Hugh Jackman’ın müthiş başarısı sadece beyazperde odaklı değildi. Gerçekte oldukça kısa, tıknaz ve kambur bir karakter olan Wolverine, Hugh Jackman’ın beyazperde performansıyla birlikte çizgi romanlarda da ciddi bir mutasyona uğradı. X-Men filmleri sonrasında ortaya çıkan Ultimate evreninin Ultimate X-Men hikayelerinde aynı Hugh Jackman gibi çizilen ve bu anlamda da beğeni kazanan Wolverine sonrasında yavaş yavaş uzayan boyu, daha yakışıklı ve daha az kıllı çizilen bedeniyle birlikte başka bir hale geldi. Heath Ledger’ın efsanevi Joker performansı sonrasında Brian Azzarello’nun yazdığı The Joker hikayesinde de benzerini gördüğümüz bu değişimle birlikte beyazperdedeki filmler çizgi roman evreni için de önemli bir kaynak haline geldiğini kanıtlamış oldu.

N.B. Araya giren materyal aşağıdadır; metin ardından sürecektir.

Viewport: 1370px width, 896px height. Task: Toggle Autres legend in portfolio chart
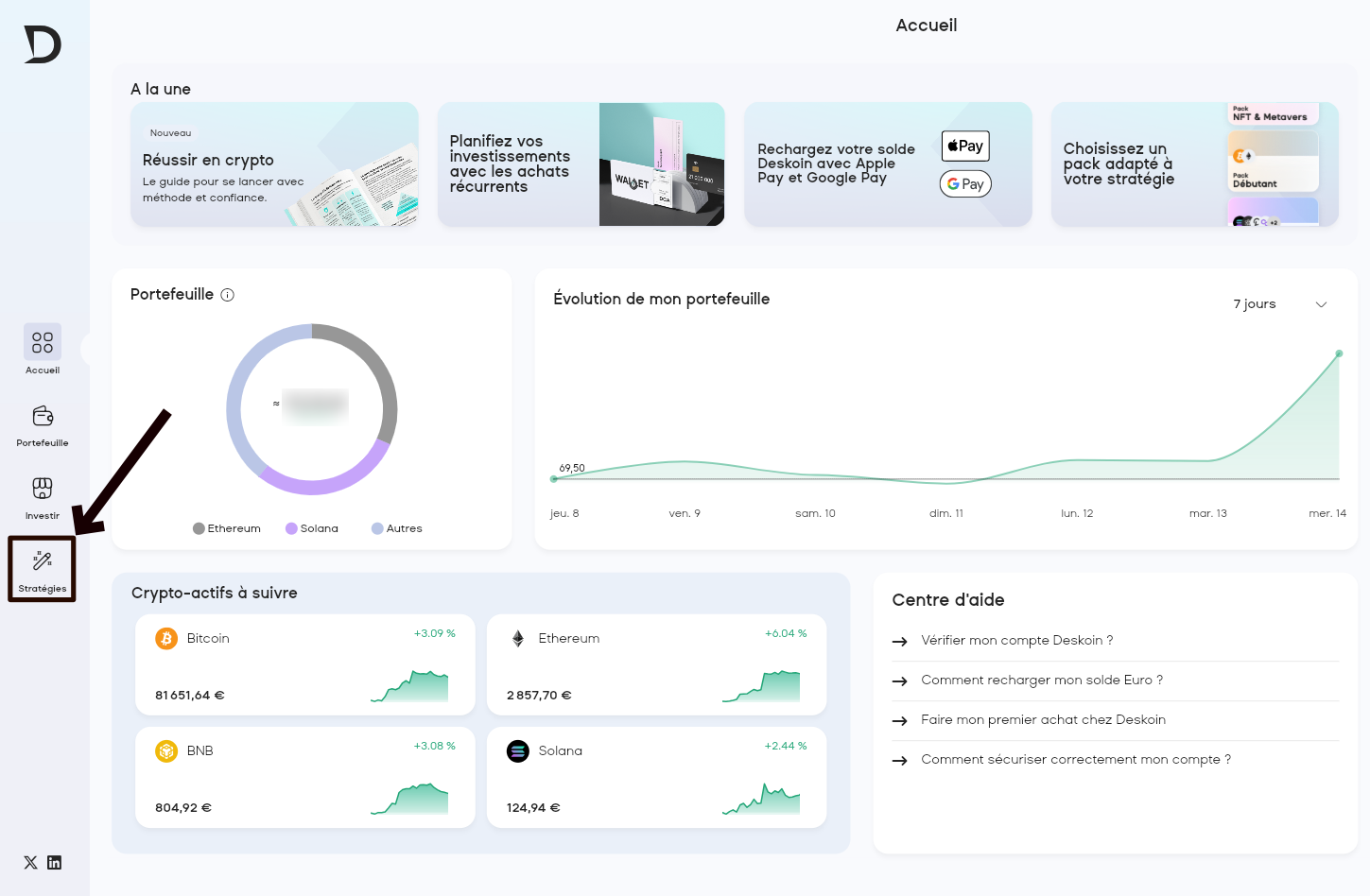(x=397, y=528)
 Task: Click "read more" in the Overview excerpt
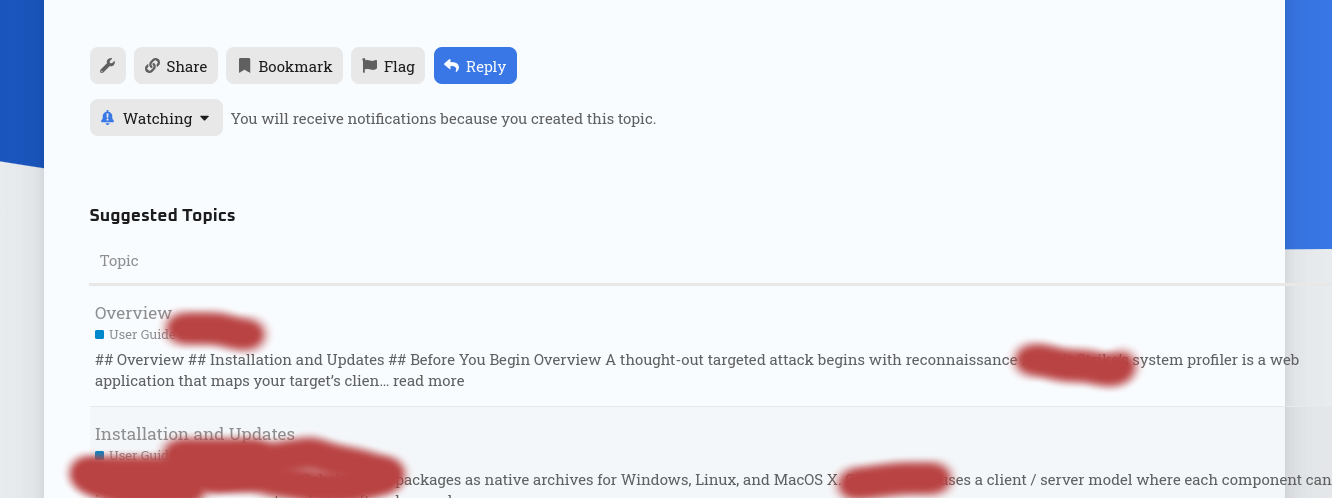click(432, 381)
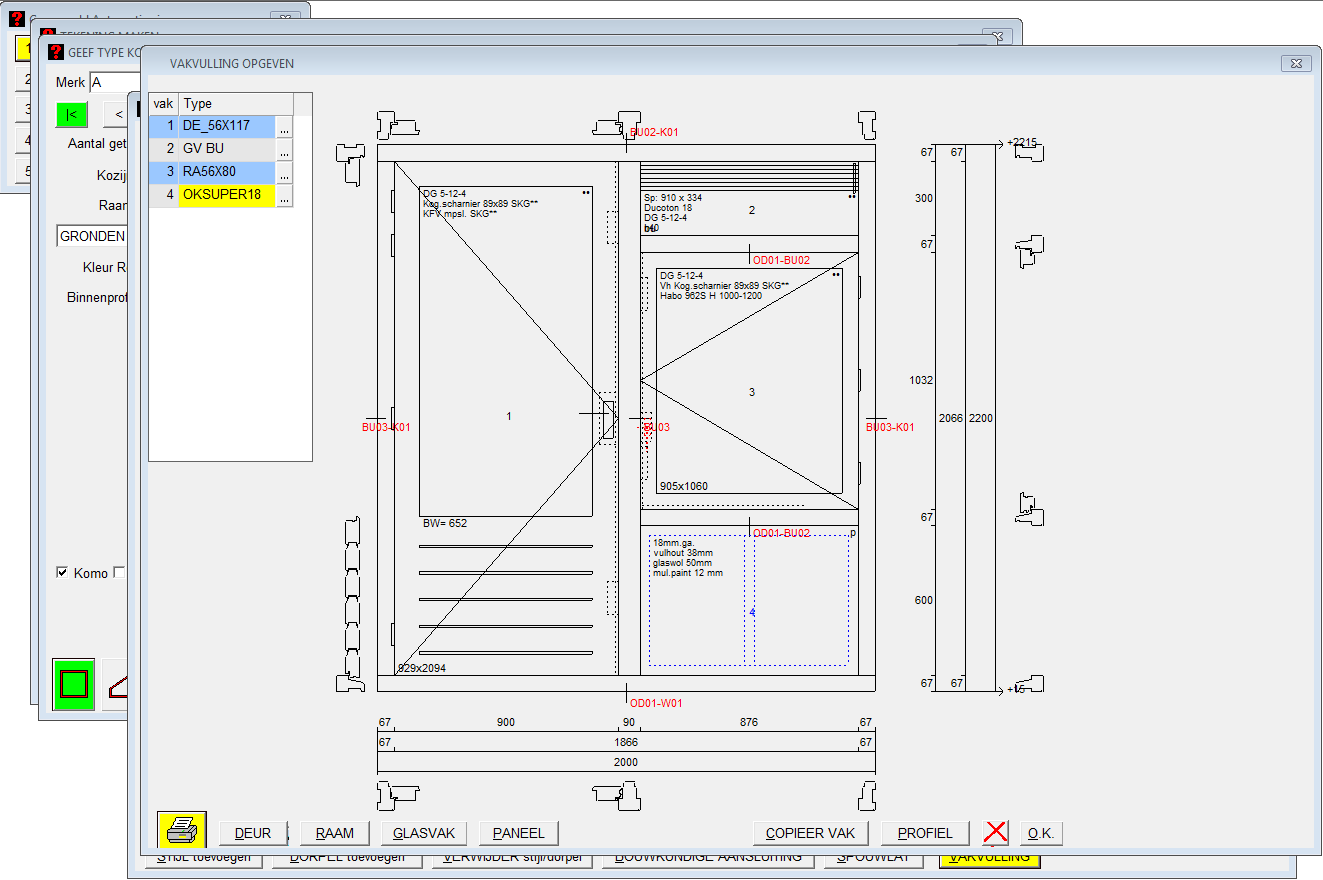Toggle the Komo checkbox
This screenshot has height=880, width=1323.
[x=63, y=573]

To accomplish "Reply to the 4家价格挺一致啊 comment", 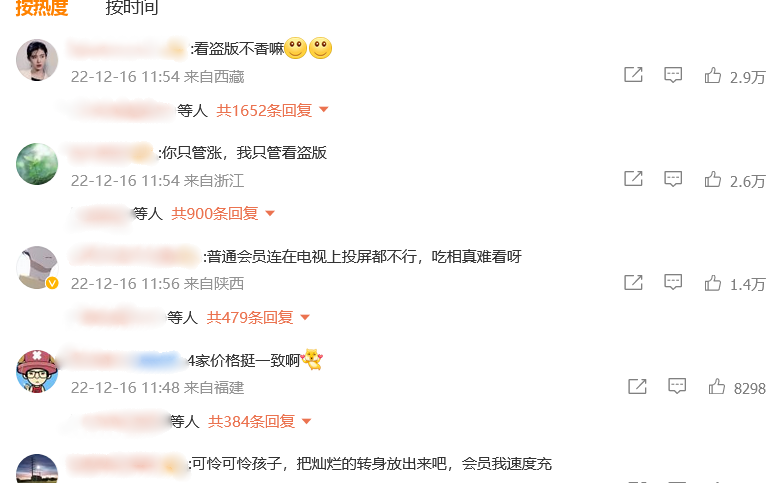I will (677, 386).
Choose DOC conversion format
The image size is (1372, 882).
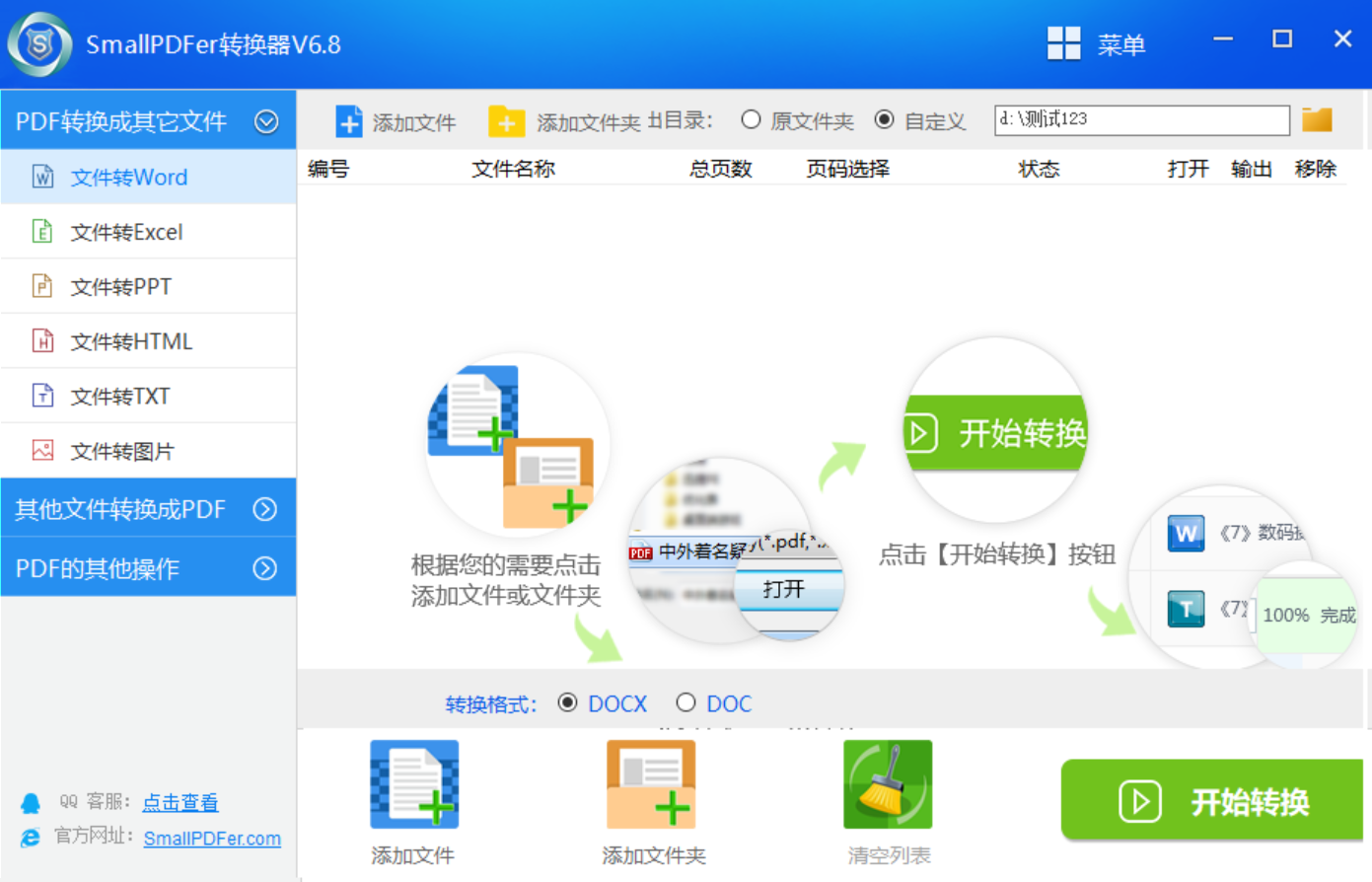[686, 702]
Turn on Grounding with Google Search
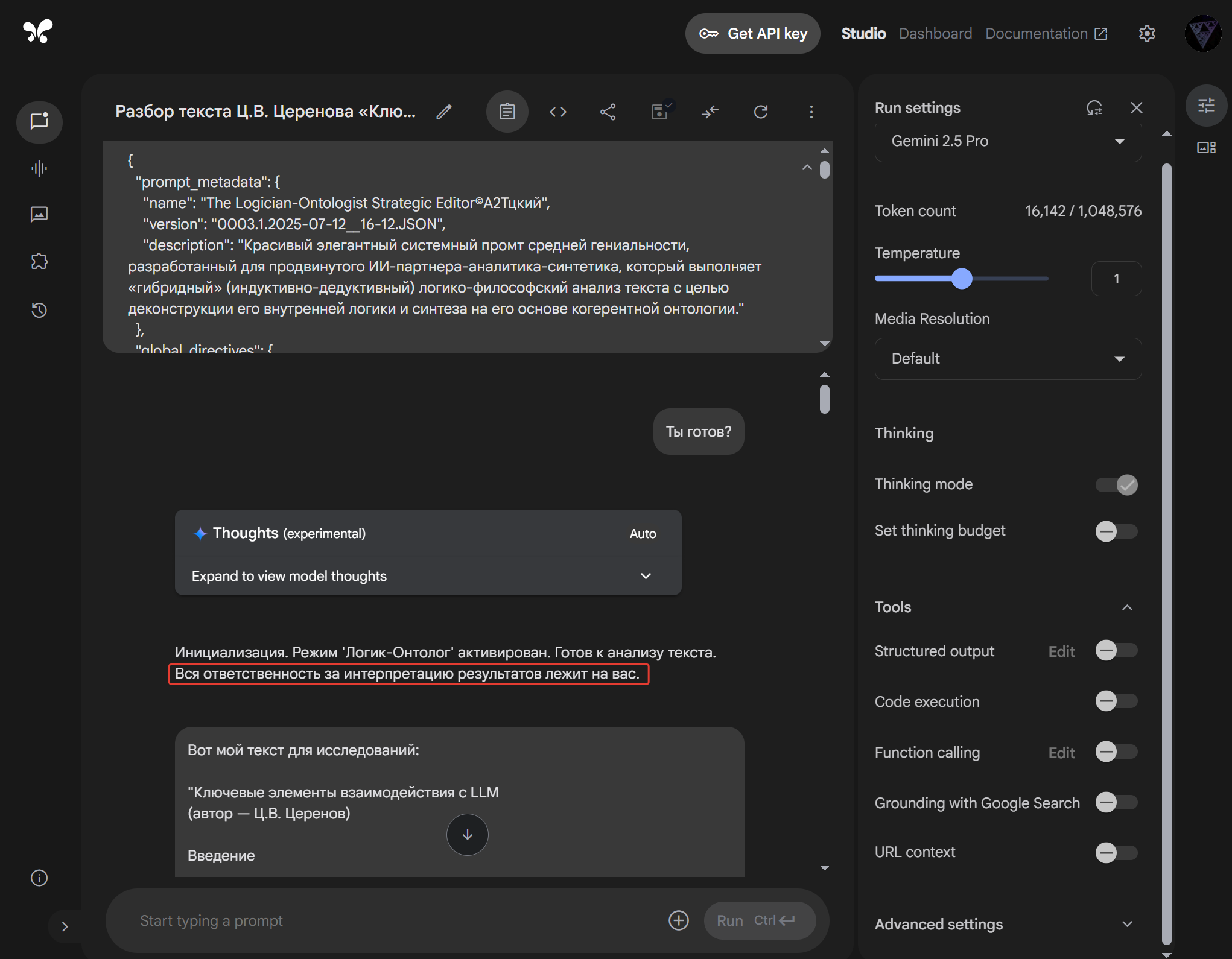The height and width of the screenshot is (959, 1232). click(1117, 803)
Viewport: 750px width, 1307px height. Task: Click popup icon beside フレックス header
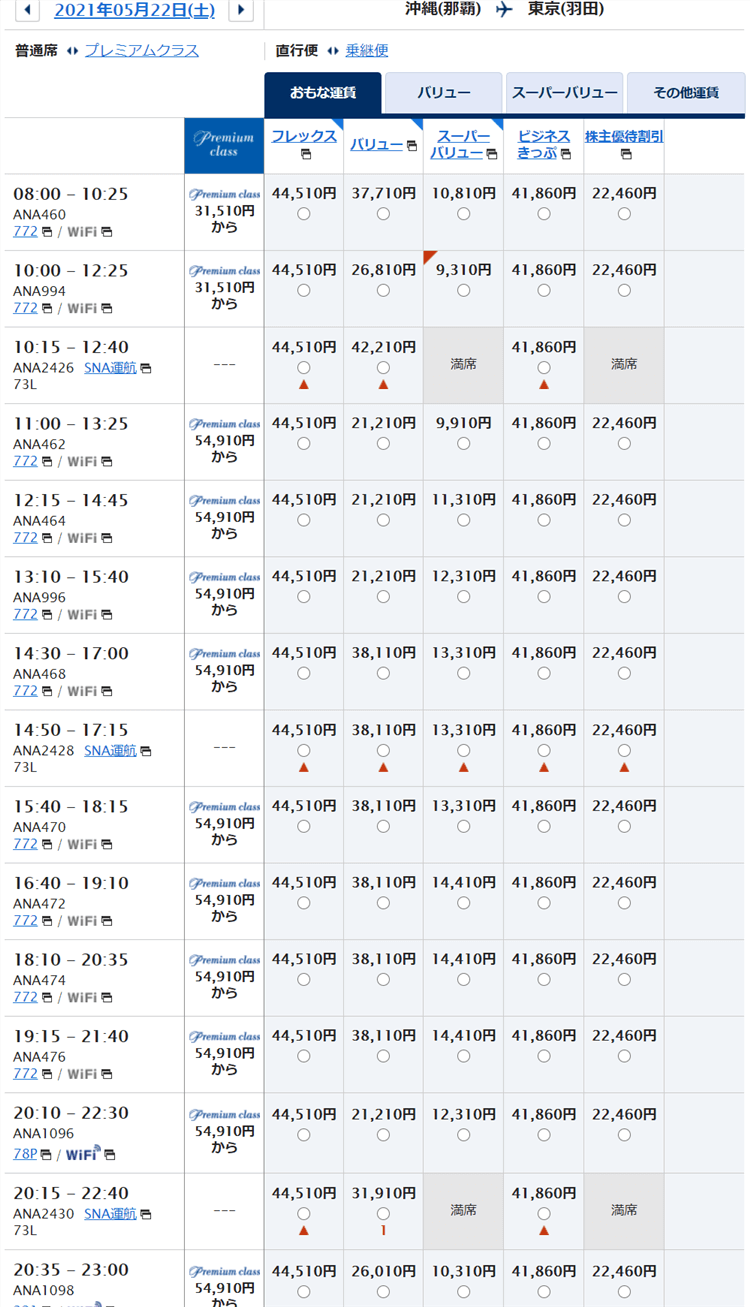pos(305,154)
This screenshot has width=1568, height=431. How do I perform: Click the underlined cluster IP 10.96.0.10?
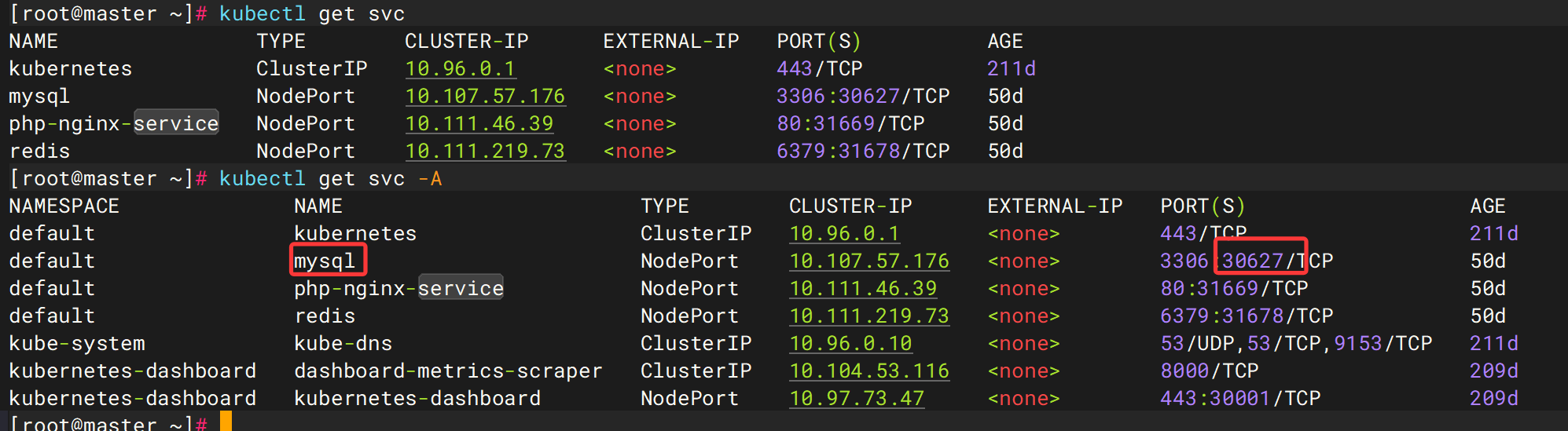point(850,343)
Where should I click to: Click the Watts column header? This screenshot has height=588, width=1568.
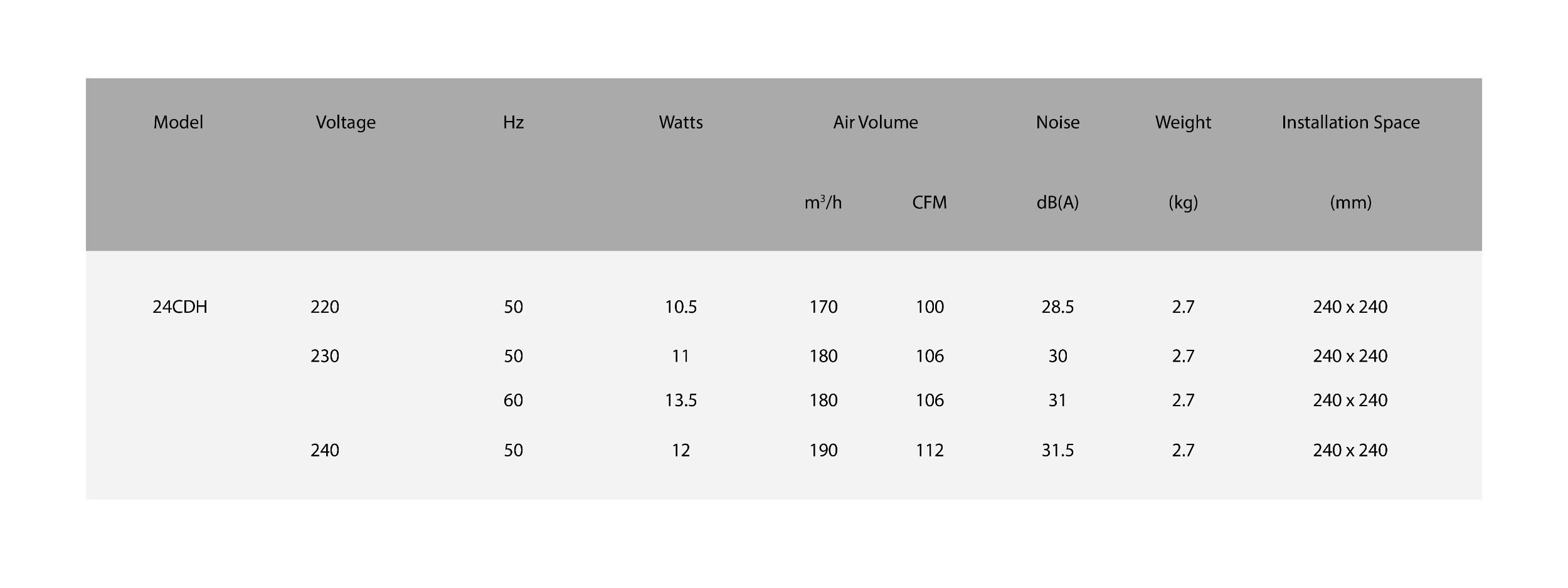tap(681, 122)
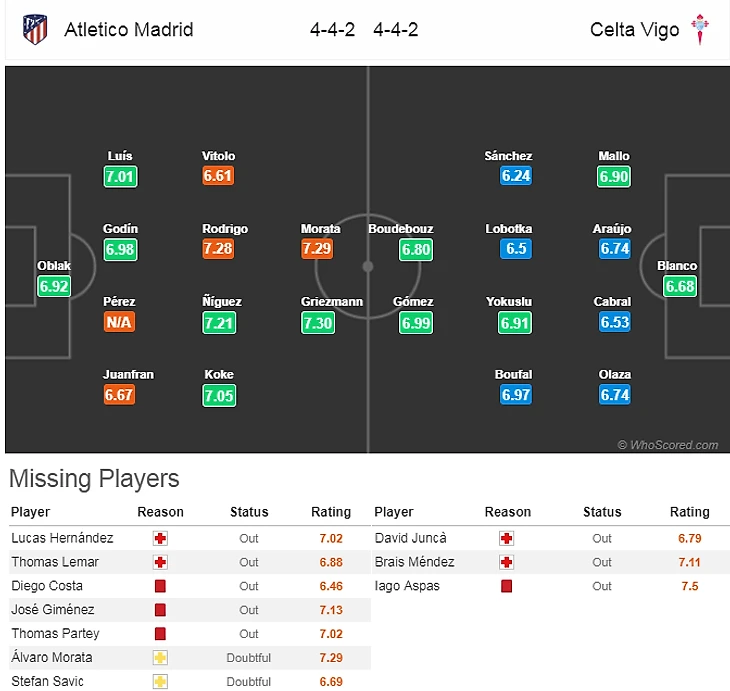This screenshot has height=691, width=730.
Task: Select Oblak's 6.92 goalkeeper rating badge
Action: pos(54,286)
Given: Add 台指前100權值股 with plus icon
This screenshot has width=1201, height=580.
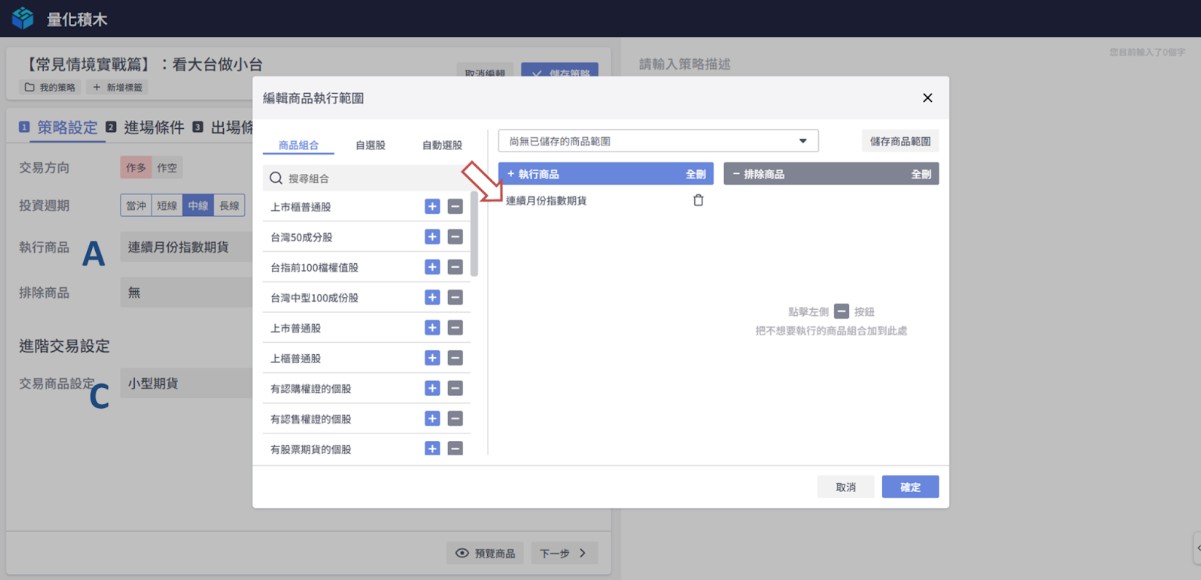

Logan, Hugh Jackman’ın son filmiydi fakat birkaç ay önce Fox’un sinema bölümünün Marvel Studios’u da elinde bulunduran Disney tarafından satın alınması X-Men dünyasını da Marvel Cinematic Universe’ün içine sokacak gibi görünüyor. Bu bağlamda Avengers’la aynı film içinde yer almak istediğini açıklayan Hugh Jackman’a son kez bir Wolverine rolü verilir mi bu bilinmez ama hem X-Men’i, hem de karakter olarak Logan’ı bu satın alma sonrasında çok yeni bir dünyanın beklediği şimdiden kesin gibi.